Basically, you need to convert all of the Fe(3) to Fe(2) before S(-2) can accumulate to produce SI(Pyrite) = 0. So, one way to modify the rate equation is to add another term in the rate equation that gives the rate of pyrite dissolution as a function of Fe(3) concentration. You could also add a term that is dependent only on (1-SR("Pyrite")).

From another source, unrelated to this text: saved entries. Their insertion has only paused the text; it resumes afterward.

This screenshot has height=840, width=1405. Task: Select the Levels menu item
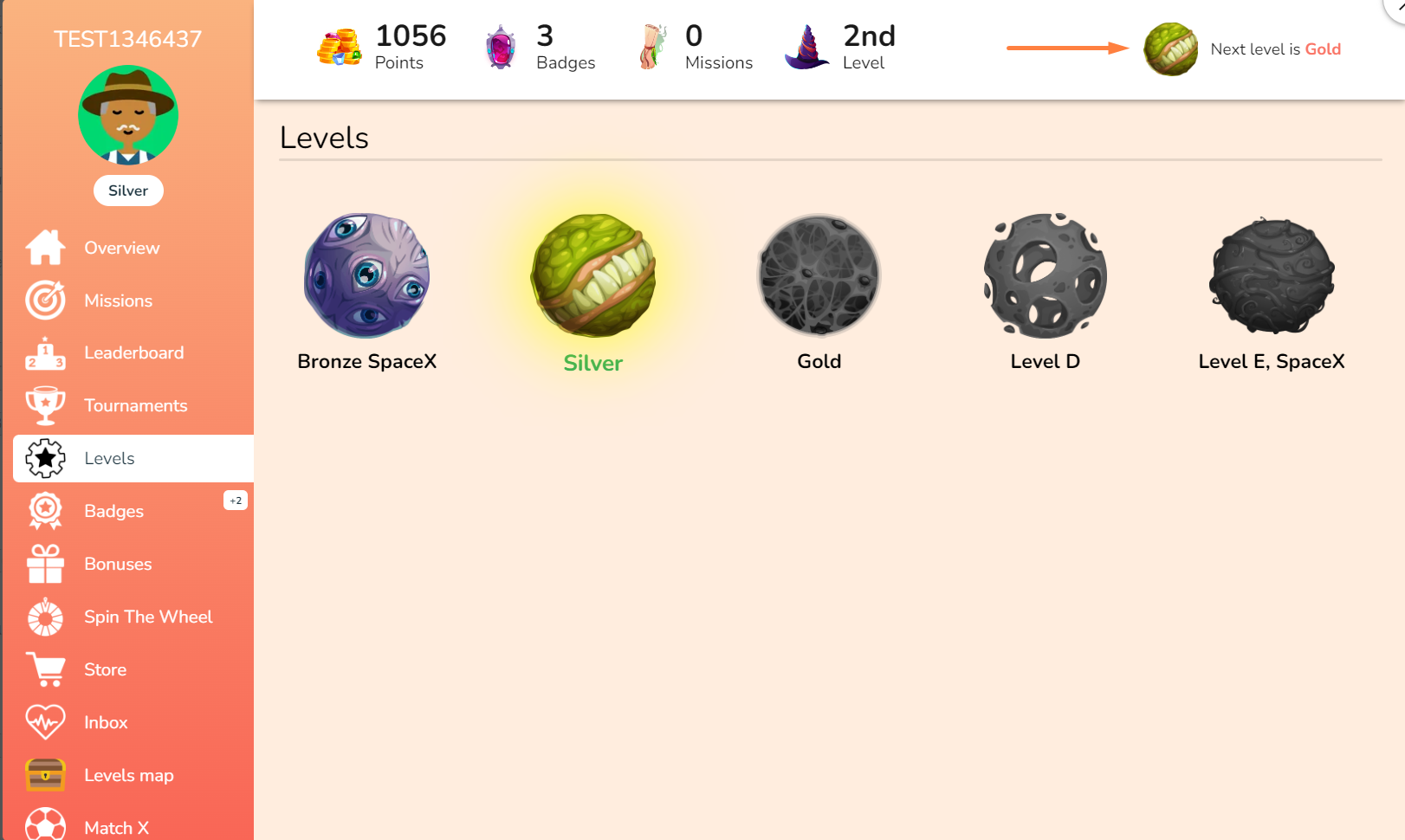click(133, 458)
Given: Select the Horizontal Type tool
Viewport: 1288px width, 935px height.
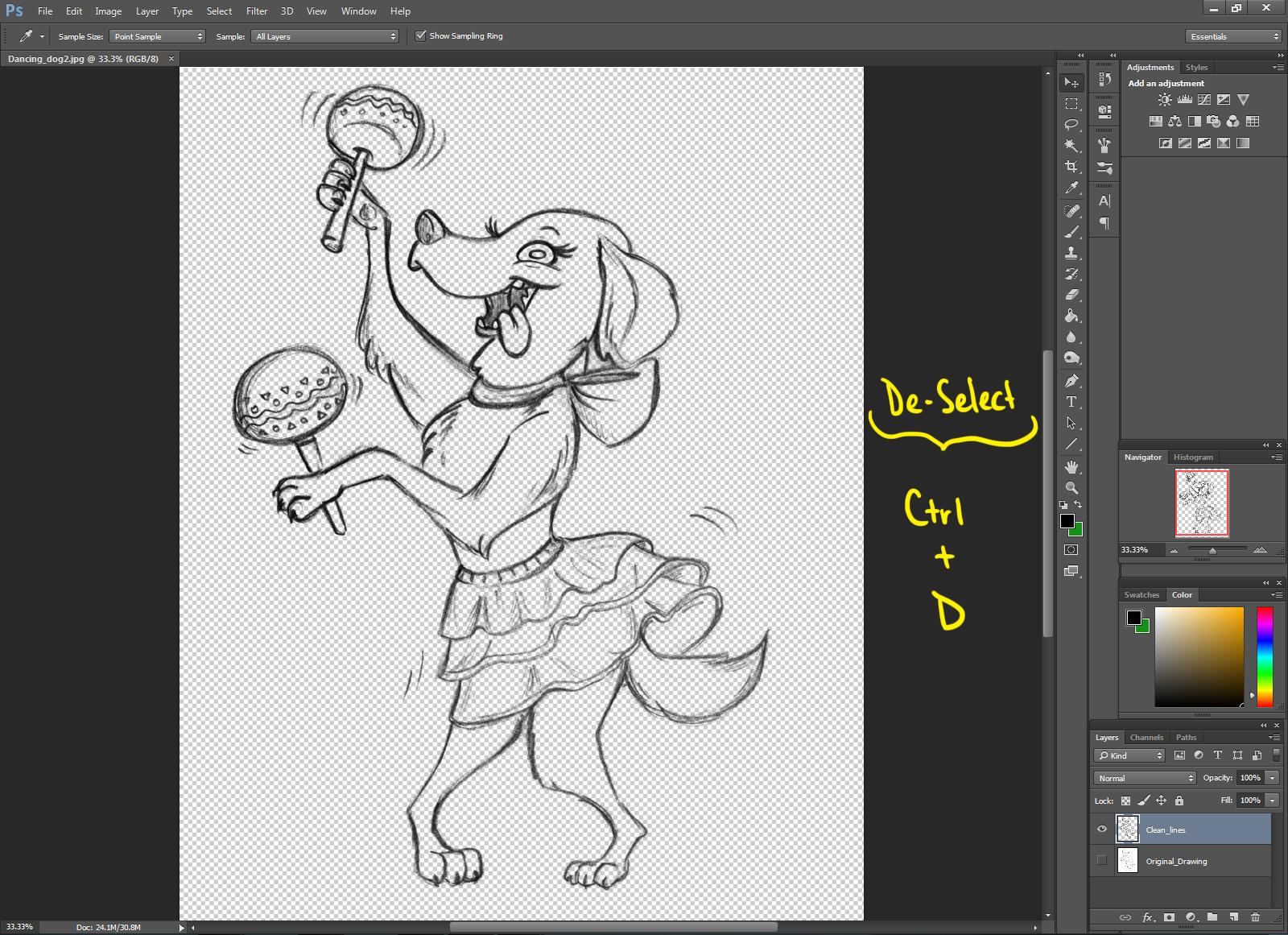Looking at the screenshot, I should (1071, 402).
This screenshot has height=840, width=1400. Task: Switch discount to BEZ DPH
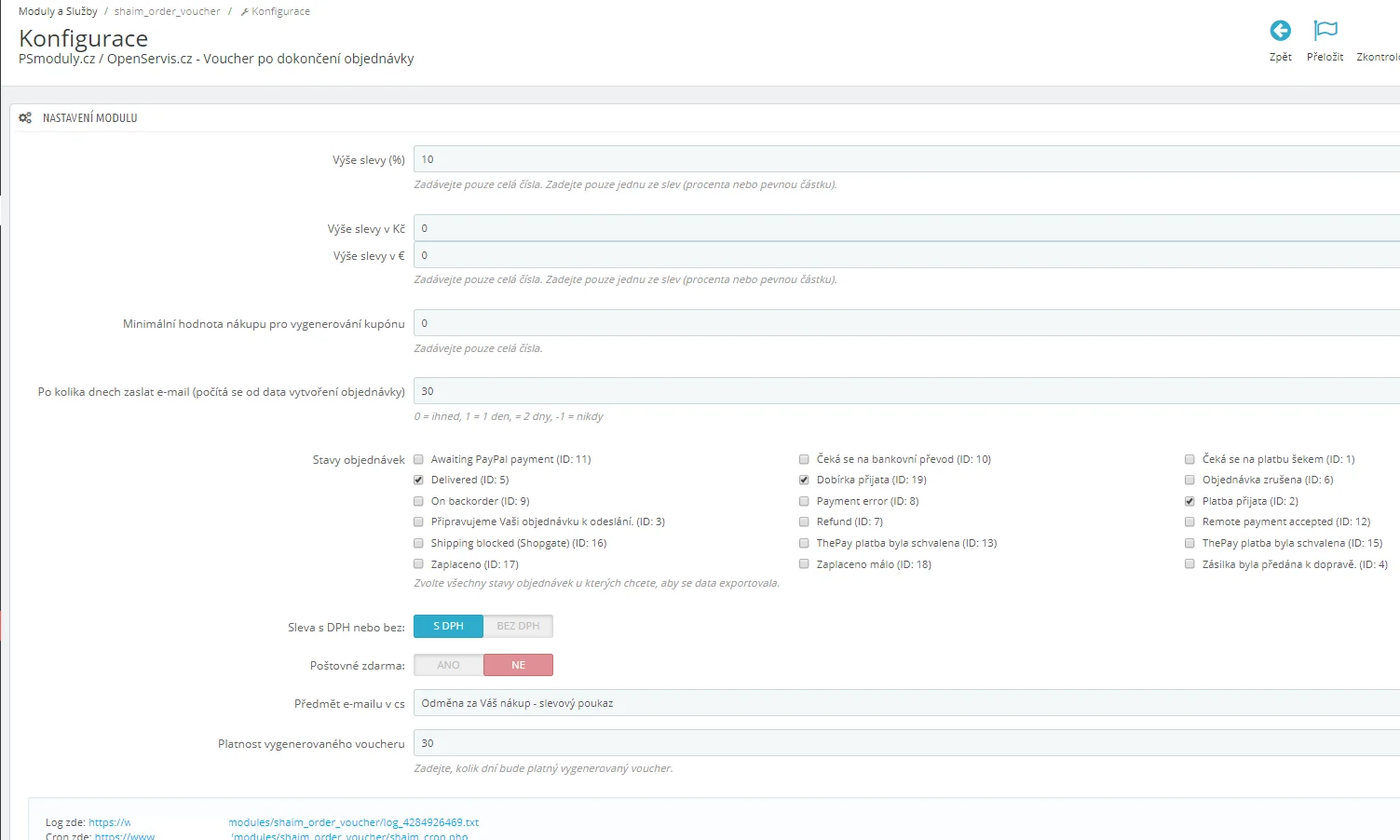coord(518,627)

Palandri and Kharaka (https://pubs.usgs.gov/of/2004/1068/) produced a large compilation of rate equations. I think they have a more complete rate equation for pyrite that includes Fe+3. ZHU, Chen and his students have translated Palandri and Kharaka rates for PHREEQC (https://geochemsim.org/rate-scripts/).

**Jeonghwan Hwang**:

Based on the report you recommended, the kinetic model was changed.

The Palandri and Kharaka model finally showed a reducing environment with a pe of -2.7.

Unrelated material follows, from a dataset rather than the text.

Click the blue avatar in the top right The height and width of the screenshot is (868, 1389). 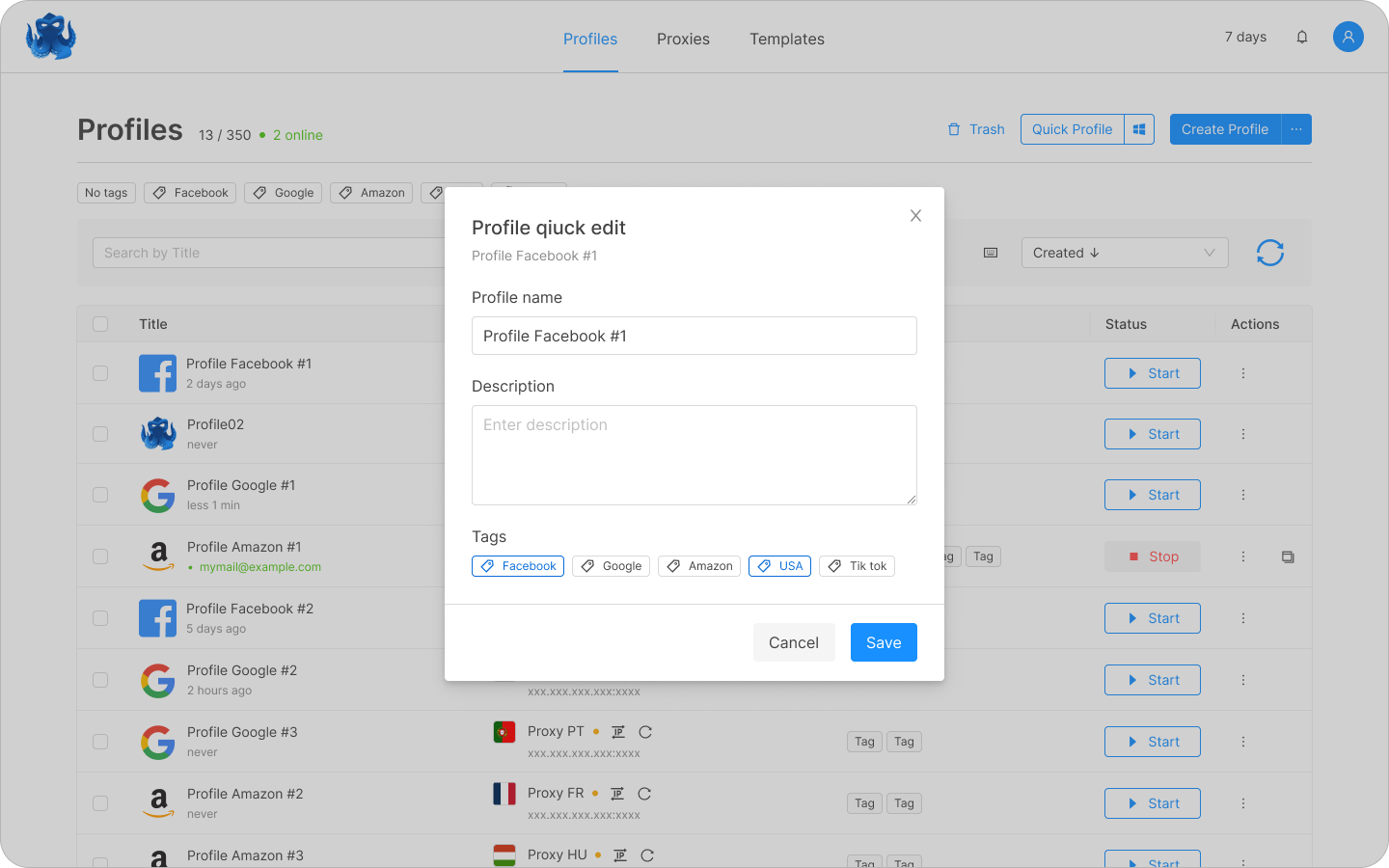coord(1348,37)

We are going to apply this model.

=========================================================

DATABASE C:\PHREEQC\database\PHREEQC.dat

PHASES

Calcite

CaCO3 = CO3-2 + Ca+2

-log_k -8.48

-delta_h 0

Gypsum

CaSO4:2H2O = Ca+2 + SO4-2 + 2H2O

-log_k -4.85

-delta_h 0

Siderite

FeCO3 = Fe+2 + CO3-2

-log_k -10.80

-delta_h 0

Dolomite

CaMg(CO3)2 = Ca+2 + Mg+2 + 2 CO3-2

-log_k -17.09 #17.90

-delta_h 0

FeS(ppt)

FeS + H+ = Fe+2 + HS-

-log_k -3.92

-delta_h 0

Fe(OH)3(a)

Fe(OH)3 + 3 H+ = Fe+3 + 3 H2O

-log_k -4.89

-delta_h 0

END

RATES

Pyrite

-start

1 rem unit should be mol,Liter-1 and second-1

2 rem parm(1) is surface area in the unit of m2/L

3 rem calculation of surface area can be found in the note

4 rem M is current moles of minerals M0 is the initial moles of minerals

5 rem parm(2) is a scaling factor

10 rem acid solution parameters

11 a1=2.82E+02

12 E1=56900 # J/mol 0824

13 n1=-0.500

14 n3=0.500

30 rem neutral solution parameters

31 a2=2.64E+05

32 E2=56900 # J/mol 0824

33 n2=0.500

36 rem rate=0 if no minerals and undersaturated

41 if (M <=0) then goto 200

42 if (SI("Pyrite") >= 0) THEN GOTO 200

43 SA=PARM(1)*(M/M0)^0.67

50 if (SA<=0) then SA=1

60 R=8.31451 #J/mol/K

75 Rate1=a1*EXP(-E1/R/TK)*ACT("H+")^n1*ACT("Fe+3")^n3

80 Rate2=a2*EXP(-E2/R/TK)*ACT("O2")^n2

90 Rate=(Rate1+Rate2)*(1-SR("pyrite"))*SA*parm(2)

100 moles= rate*Time

115 if (moles>M) then moles=M

200 save moles

-end

EXCHANGE_MASTER_SPECIES

Z Z-

EXCHANGE_SPECIES

Z- = Z-

log_k 0.0

Z- + Na+ = NaZ

log_K 0.0

Z- + K+ = KZ

log_k 0.6

2Z- + Ca+2 = CaZ2

log_k 0.41

2Z- + Mg+2 = MgZ2

log_k 0.34

SURFACE_MASTER_SPECIES

Mont_wa Mont_waOH

Mont_wb Mont_wbOH

SURFACE_SPECIES

Mont_waOH = Mont_waOH

log_k 0

Mont_waOH + H+ = Mont_waOH2+

log_k 4.5

Mont_waOH = Mont_waO- + H+

log_k -7.9

Mont_wbOH = Mont_wbOH

log_k 0

Mont_wbOH + H+ = Mont_wbOH2+

log_k 6.0

Mont_wbOH = Mont_wbO- + H+

log_k -10.5

sELECTED_OUTPUT

-reset false

-file Kinetic.txt

-solution true

-time true

-pH true

-pe true

-water true

-molalities H2 O2

-totals Fe(2) Fe(3) S(-2) S(6)

-equilibrium_phases Quartz Gypsum

USER_PUNCH

-headings Mont_waO- Mont_waOH Mont_waOH2+ Mont_wbO- Mont_wbOH Mont_wbOH2+ NaZ KZ CaZ2 MgZ2 CO2(g) O2(g) Ntg(g) Pyrite

10 PUNCH MOL("Mont_waO-") MOL("Mont_waOH") MOL("Mont_waOH2+") MOL("Mont_wbO-") MOL("Mont_wbOH") MOL("Mont_wbOH2+") MOL("NaZ") MOL("KZ") MOL("CaZ2") MOL("MgZ2")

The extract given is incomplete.